- **Work item**
Copy task, pictures excluded: set down exactly the lines from the one containing "Task: Toggle the" to the end of the data below.

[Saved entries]
------------------------------------------------------------------------
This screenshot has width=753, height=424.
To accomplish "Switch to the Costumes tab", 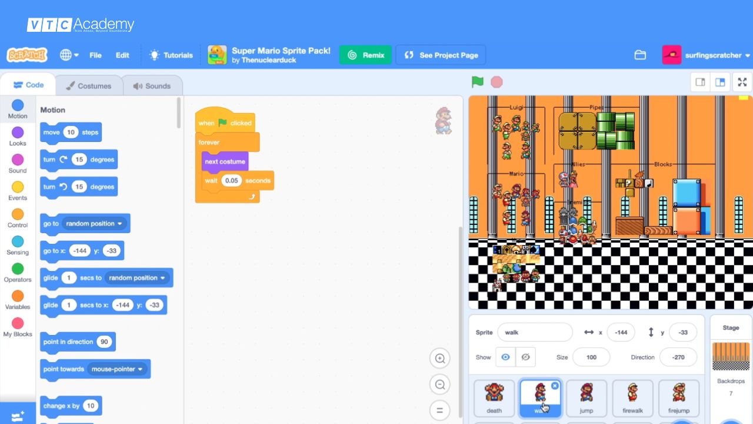I will (89, 86).
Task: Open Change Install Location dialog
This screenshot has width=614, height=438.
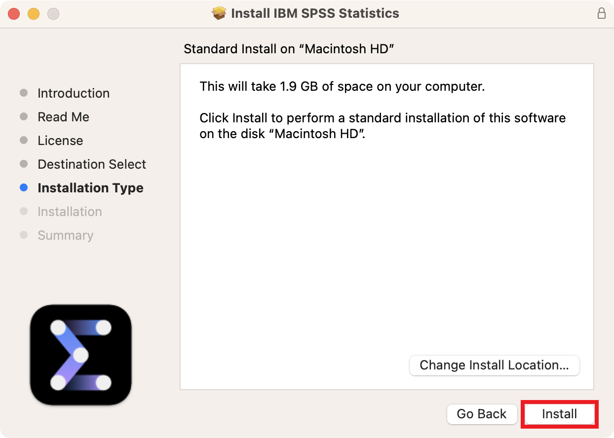Action: pos(494,365)
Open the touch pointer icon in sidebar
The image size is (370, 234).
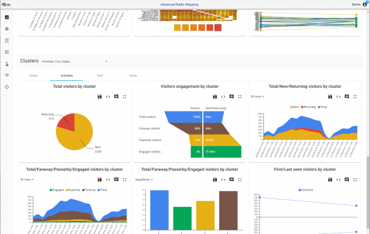pyautogui.click(x=7, y=64)
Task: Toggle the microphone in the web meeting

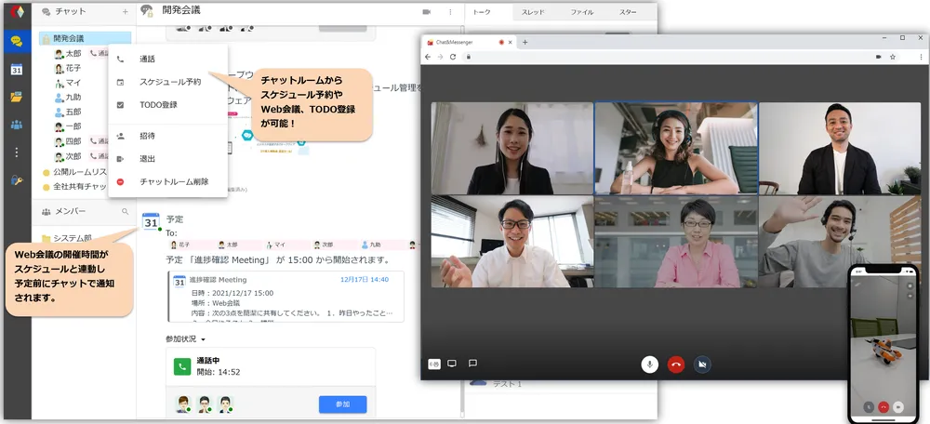Action: point(650,364)
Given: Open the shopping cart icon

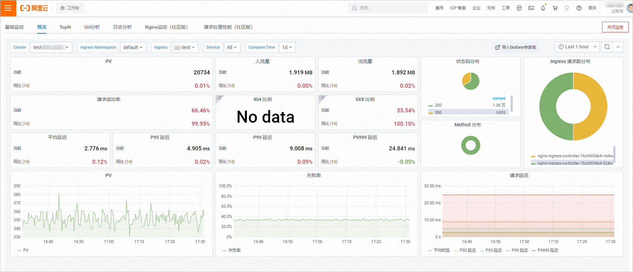Looking at the screenshot, I should tap(555, 8).
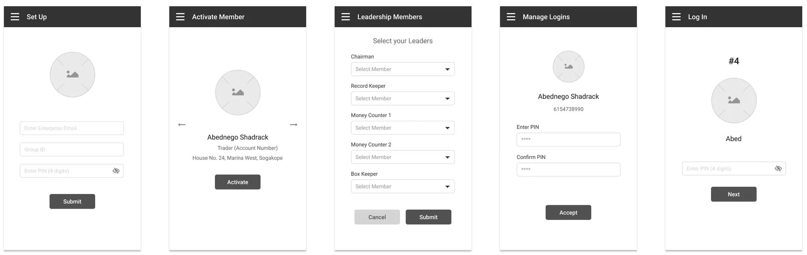
Task: Switch to the Leadership Members screen header
Action: point(389,17)

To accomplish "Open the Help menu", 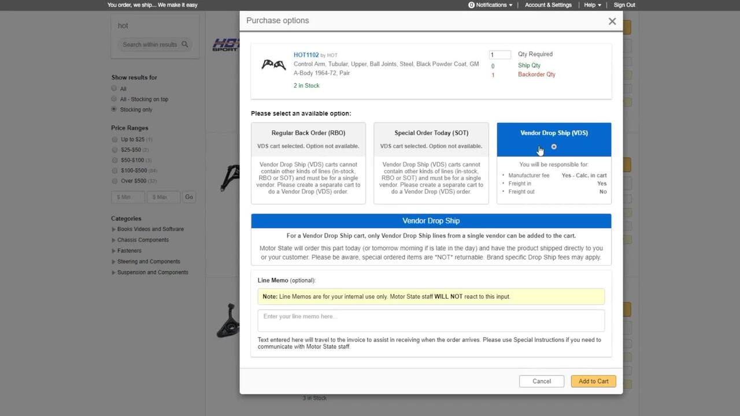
------------------------------------------------------------------------
- **Result**
Task: Toggle the microphone in the web meeting

Action: point(650,364)
Given: Open the shopping cart icon

Looking at the screenshot, I should tap(555, 8).
Task: Switch to the Leadership Members screen header
Action: point(389,17)

To accomplish "Open the Help menu", 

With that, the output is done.